- Release poster
- Genre: Crime
- Written by: Danush K. Mohan Vignesh Karthick Kishore Sankar Kaviraj
- Directed by: P. Rajapandi Danush
- Starring: Santhosh Prathap; Sanam Shetty;
- Country of origin: India
- Original language: Tamil
- No. of seasons: 1

Production
- Producers: Sameer Nair Deepak Segal
- Production companies: Applause Entertainment Arpad Cine Factory

Original release
- Release: 22 January 2021

= Kuruthi Kalam =

2021 Indian web series by Rajapandi

Kuruthi Kalam is a 2021 Indian Tamil-language crime series produced for MX Player, written and directed by Rajapandi and Danush. Produced by Applause Entertainment and Arpad Cine Factory, it stars Santhosh Prathap, Sanam Shetty and Ashok Kumar Balakrishnan in the lead roles. The show is set against the fictional backdrop of brutal gang wars in Chennai, and was released on 22 January 2021.

== Cast ==
- Santhosh Prathap as Vijay
- Sanam Shetty as Maheshwari
- Ashok Kumar Balakrishnan as item Kumar
- Vincent Asokan as Venkatesh
- Eden Kuriakose as Subbulakshmi
- Santhana Bharathi as Paneerselvam
- Soundararaja as Arun
- G. Marimuthu as Periasamy
- Srikanth as Moorthy

==Production==
The series was shot in mid-2019 and was initially produced by Kutty Padmini and later by Applause Entertainment and Arpad Cine Factory.

== Release ==
The web series was released on 22 January 2021 on MX Player.
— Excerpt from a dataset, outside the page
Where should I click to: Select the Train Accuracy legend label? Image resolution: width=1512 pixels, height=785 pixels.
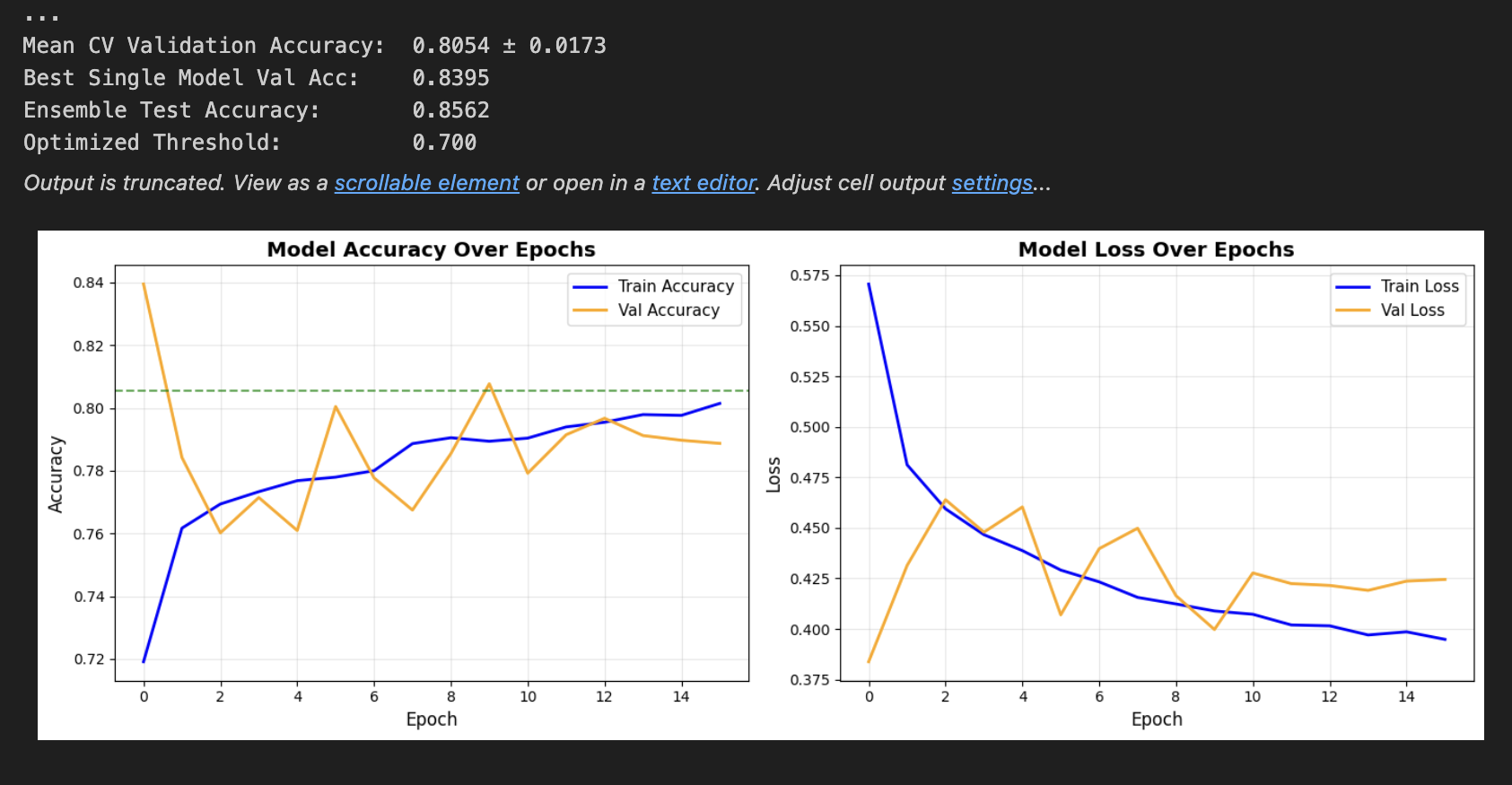pyautogui.click(x=676, y=286)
A critic from Binged.com noted "in terms of filmmaking aesthetics and treatment, Kuruthi may be no Mirzapur, but it is a good time-pass if one were to ignore the crassness." The reviewer added "the non-linear screenplay always has a surprise in store which more than makes up for the absence of finesse in the execution". A review from entertainment portal LetsOTT noted it was a "time-worn gangster tale that does not surprise you anywhere".